The exercise: Recast the lines of data from the line with "Viewport: 724px width, 1568px" to the line with "click(338, 480)" as a numbered list, leaving out blank lines and pictures.

--- start Supplied material ---

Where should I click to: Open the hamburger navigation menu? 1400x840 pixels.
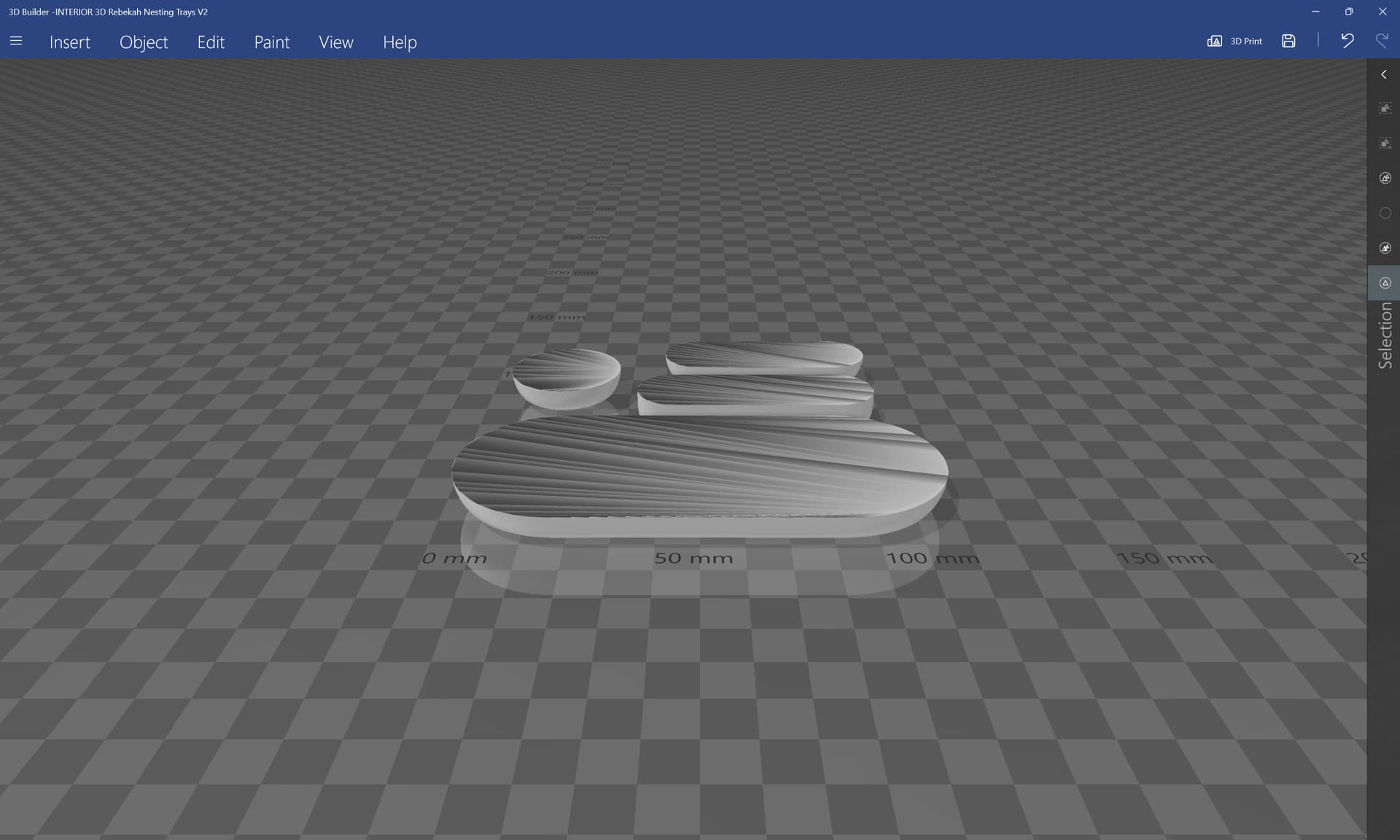[16, 42]
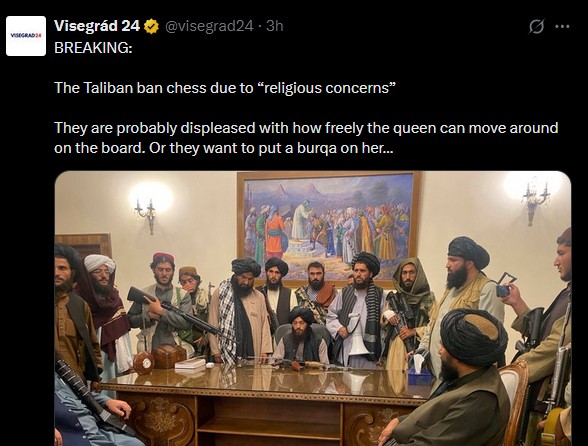The height and width of the screenshot is (446, 588).
Task: Open the attached photo of men around desk
Action: coord(313,308)
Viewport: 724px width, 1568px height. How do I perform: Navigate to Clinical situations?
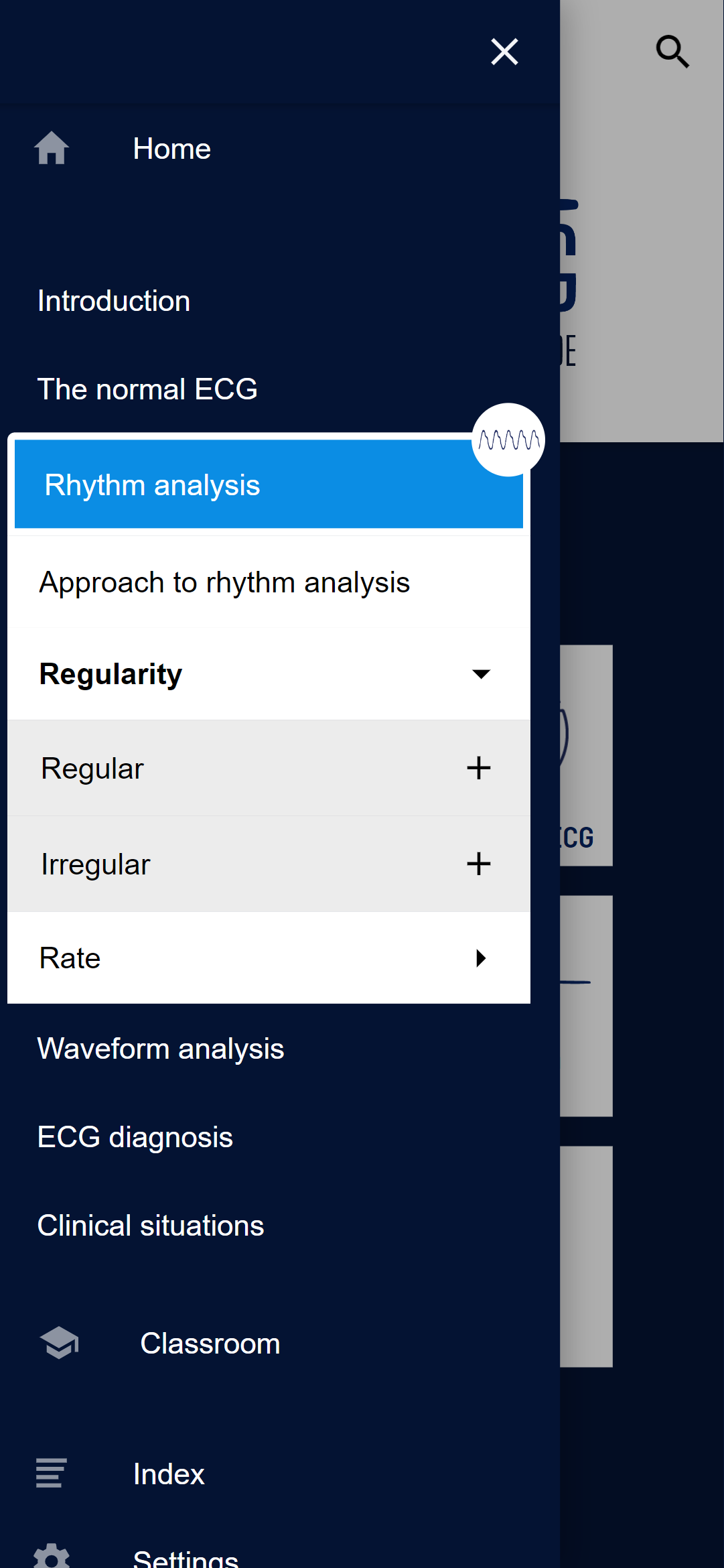[x=151, y=1226]
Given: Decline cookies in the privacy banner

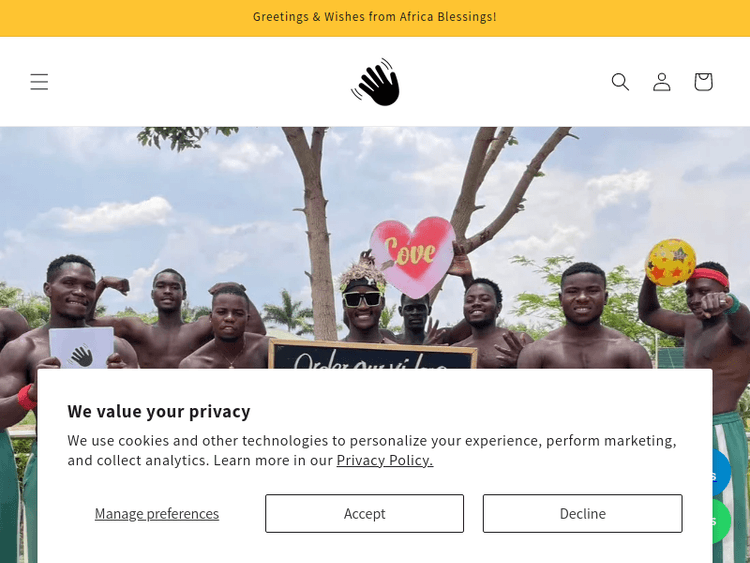Looking at the screenshot, I should (x=582, y=513).

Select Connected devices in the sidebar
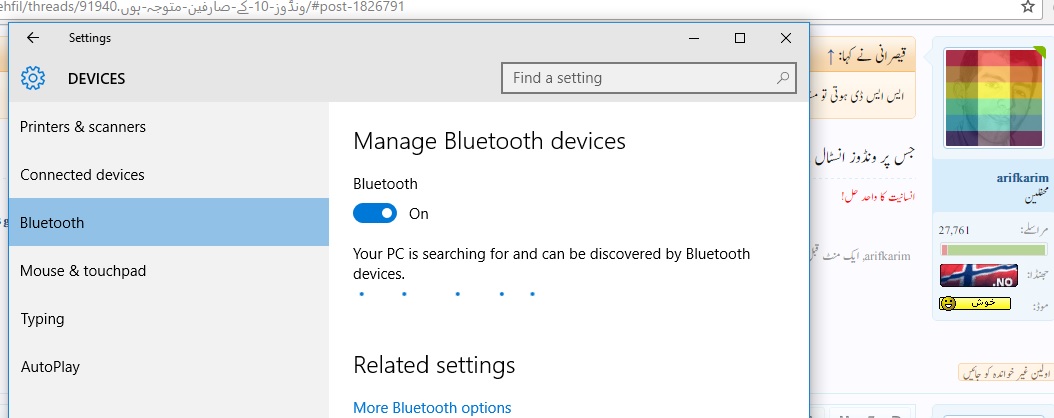coord(82,175)
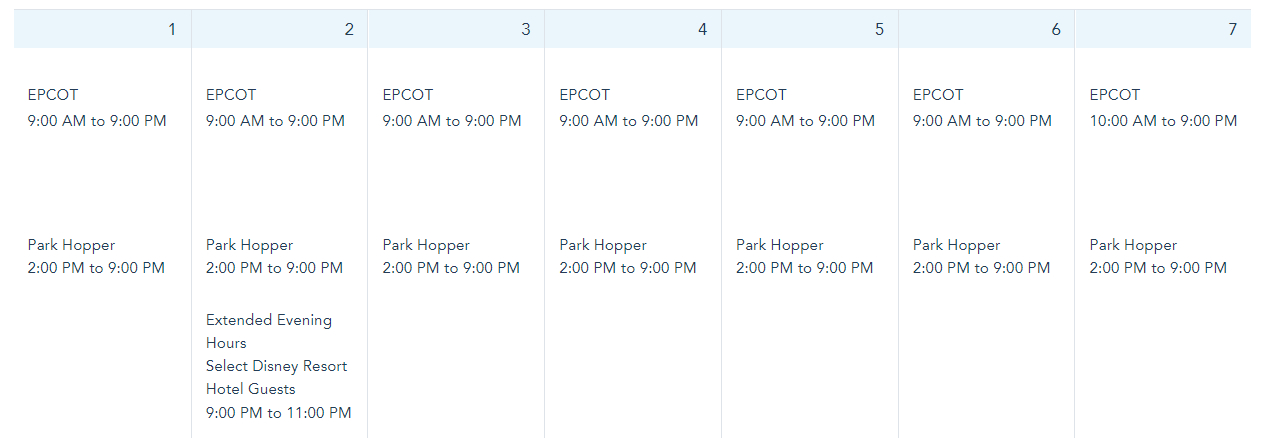The image size is (1261, 438).
Task: Click the 10:00 AM to 9:00 PM hours
Action: [x=1163, y=121]
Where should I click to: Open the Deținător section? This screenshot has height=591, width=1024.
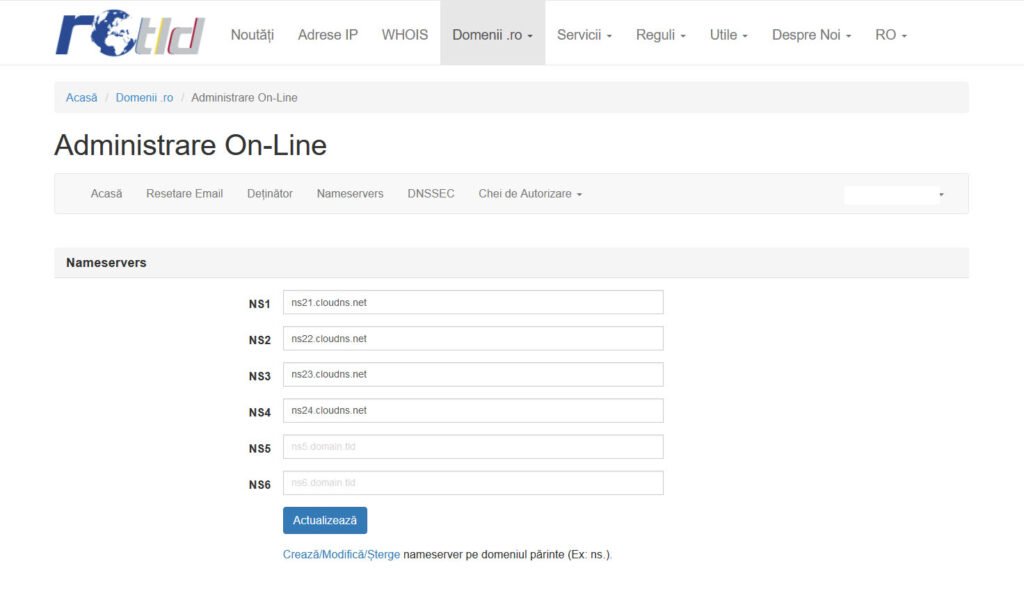[270, 193]
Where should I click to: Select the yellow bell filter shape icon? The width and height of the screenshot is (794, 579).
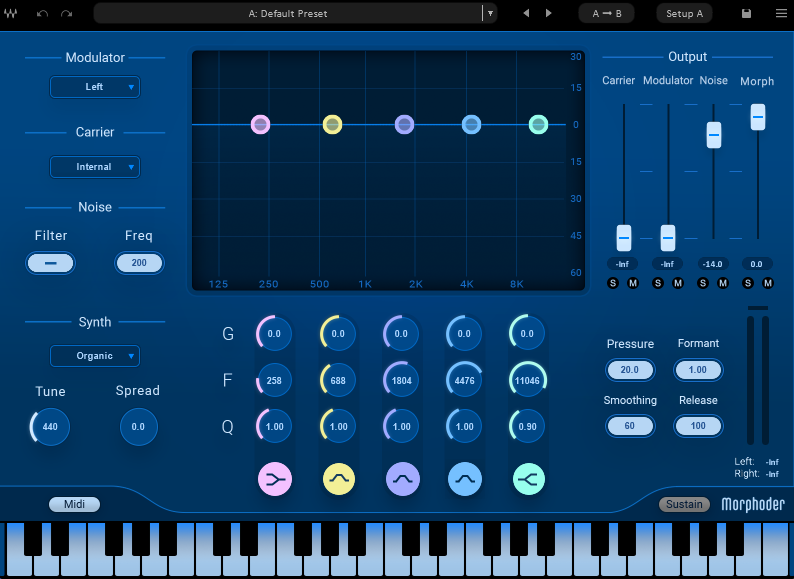click(338, 480)
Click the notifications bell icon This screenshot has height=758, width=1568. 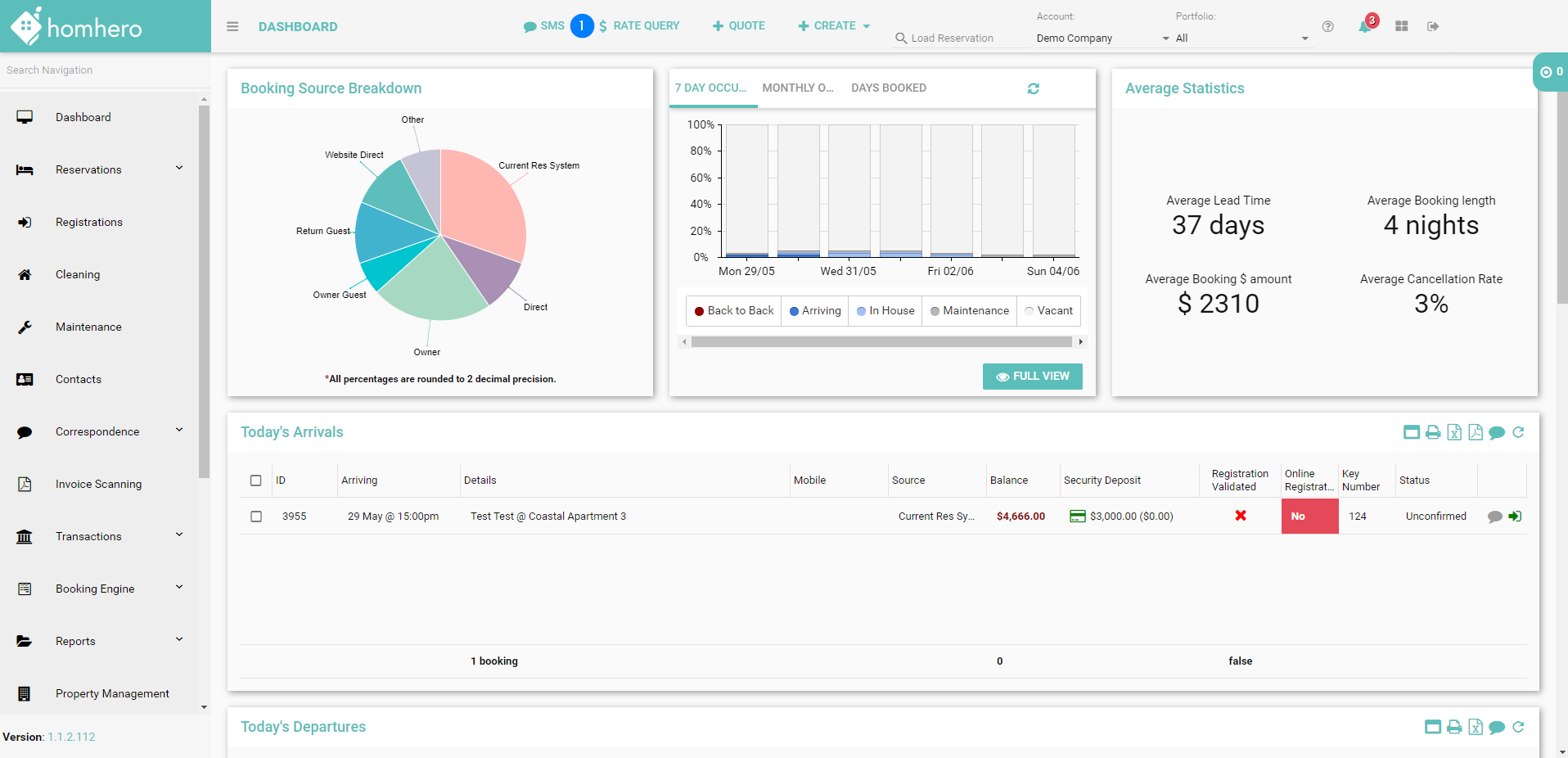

--- end Supplied material ---

Output for this exercise:
1. Viewport: 724px width, 1568px height. How do I perform: Navigate to Clinical situations?
2. [x=151, y=1226]
3. Given: Decline cookies in the privacy banner
4. Looking at the screenshot, I should (x=582, y=513).
5. Select Connected devices in the sidebar
6. coord(82,175)
7. The image size is (1261, 438).
8. Task: Click the 10:00 AM to 9:00 PM hours
9. Action: [x=1163, y=121]
10. Where should I click to: Open the Deținător section? This screenshot has height=591, width=1024.
11. [270, 193]
12. Where should I click to: Select the yellow bell filter shape icon? The width and height of the screenshot is (794, 579).
13. click(338, 480)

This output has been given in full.